GIVEN EXERCISE — Copy the following listing verbatim, line for line.

RECORDS PROVIDED —
▼
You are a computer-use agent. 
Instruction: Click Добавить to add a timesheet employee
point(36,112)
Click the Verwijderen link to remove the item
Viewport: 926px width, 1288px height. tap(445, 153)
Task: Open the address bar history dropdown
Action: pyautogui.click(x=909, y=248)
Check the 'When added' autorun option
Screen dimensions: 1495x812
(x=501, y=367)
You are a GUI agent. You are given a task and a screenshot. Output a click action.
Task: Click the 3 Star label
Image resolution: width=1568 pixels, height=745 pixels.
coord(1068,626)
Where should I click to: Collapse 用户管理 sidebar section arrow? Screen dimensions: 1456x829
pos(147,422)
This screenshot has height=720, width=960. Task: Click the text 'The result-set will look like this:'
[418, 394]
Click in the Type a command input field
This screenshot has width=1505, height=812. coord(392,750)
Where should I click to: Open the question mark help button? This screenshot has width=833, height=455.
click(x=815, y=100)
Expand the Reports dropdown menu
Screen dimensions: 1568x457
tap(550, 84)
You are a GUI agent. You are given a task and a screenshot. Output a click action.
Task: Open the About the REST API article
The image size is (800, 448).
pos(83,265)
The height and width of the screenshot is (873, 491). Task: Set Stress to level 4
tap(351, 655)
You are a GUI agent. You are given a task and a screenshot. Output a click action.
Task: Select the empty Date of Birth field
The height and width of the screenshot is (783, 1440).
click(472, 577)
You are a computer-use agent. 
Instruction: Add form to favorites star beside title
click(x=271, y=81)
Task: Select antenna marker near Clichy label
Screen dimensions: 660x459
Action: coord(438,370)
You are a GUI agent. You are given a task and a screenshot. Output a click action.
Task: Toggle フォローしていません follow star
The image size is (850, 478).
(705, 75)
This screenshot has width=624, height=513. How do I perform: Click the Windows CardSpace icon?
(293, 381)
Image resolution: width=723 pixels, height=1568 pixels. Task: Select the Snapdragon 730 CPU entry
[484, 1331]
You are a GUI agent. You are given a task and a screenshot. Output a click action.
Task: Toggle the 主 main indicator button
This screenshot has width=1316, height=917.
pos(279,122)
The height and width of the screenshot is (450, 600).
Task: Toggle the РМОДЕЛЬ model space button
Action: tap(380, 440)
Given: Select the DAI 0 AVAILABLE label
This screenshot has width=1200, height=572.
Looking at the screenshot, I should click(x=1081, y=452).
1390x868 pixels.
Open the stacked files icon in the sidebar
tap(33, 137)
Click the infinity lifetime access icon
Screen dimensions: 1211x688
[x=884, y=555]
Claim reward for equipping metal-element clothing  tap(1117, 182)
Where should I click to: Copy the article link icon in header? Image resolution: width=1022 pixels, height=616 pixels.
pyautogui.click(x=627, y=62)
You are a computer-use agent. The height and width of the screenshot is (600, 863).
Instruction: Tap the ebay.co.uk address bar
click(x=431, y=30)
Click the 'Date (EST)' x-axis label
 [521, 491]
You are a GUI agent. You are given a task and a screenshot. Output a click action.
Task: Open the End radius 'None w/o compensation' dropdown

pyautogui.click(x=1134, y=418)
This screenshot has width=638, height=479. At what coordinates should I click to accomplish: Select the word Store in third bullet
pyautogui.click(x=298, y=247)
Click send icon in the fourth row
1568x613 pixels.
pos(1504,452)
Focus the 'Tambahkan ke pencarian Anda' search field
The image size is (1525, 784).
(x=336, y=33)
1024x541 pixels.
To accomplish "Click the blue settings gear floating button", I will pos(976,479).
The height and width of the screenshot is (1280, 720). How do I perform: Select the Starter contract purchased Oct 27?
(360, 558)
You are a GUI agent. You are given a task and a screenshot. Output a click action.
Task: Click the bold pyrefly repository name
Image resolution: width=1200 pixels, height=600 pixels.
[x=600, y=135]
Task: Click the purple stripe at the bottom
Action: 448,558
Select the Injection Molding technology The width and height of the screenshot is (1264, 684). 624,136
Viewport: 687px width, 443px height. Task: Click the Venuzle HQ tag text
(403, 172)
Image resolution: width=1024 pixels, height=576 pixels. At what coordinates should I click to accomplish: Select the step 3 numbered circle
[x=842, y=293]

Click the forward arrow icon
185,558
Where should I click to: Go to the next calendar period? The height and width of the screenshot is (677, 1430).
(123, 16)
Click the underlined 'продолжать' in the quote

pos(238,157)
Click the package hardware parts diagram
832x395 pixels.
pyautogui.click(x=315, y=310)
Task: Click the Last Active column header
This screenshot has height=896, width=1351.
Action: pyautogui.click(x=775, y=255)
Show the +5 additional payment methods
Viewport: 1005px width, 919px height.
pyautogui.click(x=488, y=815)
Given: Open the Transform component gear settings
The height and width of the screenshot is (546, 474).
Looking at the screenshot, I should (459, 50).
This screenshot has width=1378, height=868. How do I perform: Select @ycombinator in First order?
▲
REPLY TO THE EXERCISE —
You are a computer-use agent. 
Instruction: Click Добавить to add a timesheet employee
point(36,112)
Click the Verwijderen link to remove the item
Viewport: 926px width, 1288px height. tap(445, 153)
Task: Open the address bar history dropdown
Action: pyautogui.click(x=909, y=248)
Check the 'When added' autorun option
Screen dimensions: 1495x812
(x=501, y=367)
You are a GUI agent. You are given a task and a screenshot. Output a click action.
Task: Click the 3 Star label
Image resolution: width=1568 pixels, height=745 pixels.
coord(1068,626)
Where should I click to: Collapse 用户管理 sidebar section arrow? Screen dimensions: 1456x829
pos(147,422)
This screenshot has height=720, width=960. Task: Click the text 'The result-set will look like this:'
[418, 394]
Click in the Type a command input field
This screenshot has width=1505, height=812. coord(392,750)
Where should I click to: Open the question mark help button? This screenshot has width=833, height=455.
click(x=815, y=100)
Expand the Reports dropdown menu
Screen dimensions: 1568x457
tap(550, 84)
You are a GUI agent. You are given a task and a screenshot. Output a click action.
Task: Open the About the REST API article
The image size is (800, 448).
pos(83,265)
The height and width of the screenshot is (873, 491). Task: Set Stress to level 4
tap(351, 655)
You are a GUI agent. You are given a task and a screenshot. Output a click action.
Task: Select the empty Date of Birth field
The height and width of the screenshot is (783, 1440).
click(472, 577)
You are a computer-use agent. 
Instruction: Add form to favorites star beside title
click(x=271, y=81)
Task: Select antenna marker near Clichy label
Screen dimensions: 660x459
Action: coord(438,370)
You are a GUI agent. You are given a task and a screenshot. Output a click action.
Task: Toggle フォローしていません follow star
The image size is (850, 478).
(705, 75)
This screenshot has width=624, height=513. How do I perform: Click the Windows CardSpace icon?
(293, 381)
Image resolution: width=723 pixels, height=1568 pixels. Task: Select the Snapdragon 730 CPU entry
[484, 1331]
You are a GUI agent. You are given a task and a screenshot. Output a click action.
Task: Toggle the 主 main indicator button
This screenshot has width=1316, height=917.
pos(279,122)
The height and width of the screenshot is (450, 600).
Task: Toggle the РМОДЕЛЬ model space button
Action: tap(380, 440)
Given: Select the DAI 0 AVAILABLE label
This screenshot has width=1200, height=572.
Looking at the screenshot, I should click(x=1081, y=452).
1390x868 pixels.
Open the stacked files icon in the sidebar
tap(33, 137)
Click the infinity lifetime access icon
Screen dimensions: 1211x688
[x=884, y=555]
Claim reward for equipping metal-element clothing  tap(1117, 182)
Where should I click to: Copy the article link icon in header? Image resolution: width=1022 pixels, height=616 pixels.
pyautogui.click(x=627, y=62)
You are a computer-use agent. The height and width of the screenshot is (600, 863).
Instruction: Tap the ebay.co.uk address bar
click(x=431, y=30)
Click the 'Date (EST)' x-axis label
 [521, 491]
You are a GUI agent. You are given a task and a screenshot. Output a click action.
Task: Open the End radius 'None w/o compensation' dropdown

pyautogui.click(x=1134, y=418)
This screenshot has width=638, height=479. At what coordinates should I click to accomplish: Select the word Store in third bullet
pyautogui.click(x=298, y=247)
Click send icon in the fourth row
1568x613 pixels.
pos(1504,452)
Focus the 'Tambahkan ke pencarian Anda' search field
The image size is (1525, 784).
(x=336, y=33)
1024x541 pixels.
To accomplish "Click the blue settings gear floating button", I will pos(976,479).
The height and width of the screenshot is (1280, 720). How do I perform: Select the Starter contract purchased Oct 27?
(360, 558)
You are a GUI agent. You are given a task and a screenshot. Output a click action.
Task: Click the bold pyrefly repository name
Image resolution: width=1200 pixels, height=600 pixels.
[x=600, y=135]
Task: Click the purple stripe at the bottom
Action: 448,558
Select the Injection Molding technology The width and height of the screenshot is (1264, 684). 624,136
Viewport: 687px width, 443px height. Task: Click the Venuzle HQ tag text
(403, 172)
Image resolution: width=1024 pixels, height=576 pixels. At what coordinates should I click to accomplish: Select the step 3 numbered circle
[x=842, y=293]

Click the forward arrow icon
185,558
Where should I click to: Go to the next calendar period? The height and width of the screenshot is (677, 1430).
(123, 16)
Click the underlined 'продолжать' in the quote

pos(238,157)
Click the package hardware parts diagram
832x395 pixels.
pyautogui.click(x=315, y=310)
Task: Click the Last Active column header
This screenshot has height=896, width=1351.
Action: pyautogui.click(x=775, y=255)
Show the +5 additional payment methods
Viewport: 1005px width, 919px height.
pyautogui.click(x=488, y=815)
Given: Open the Transform component gear settings
The height and width of the screenshot is (546, 474).
Looking at the screenshot, I should (459, 50).
This screenshot has width=1378, height=868. How do I perform: Select @ycombinator in First order?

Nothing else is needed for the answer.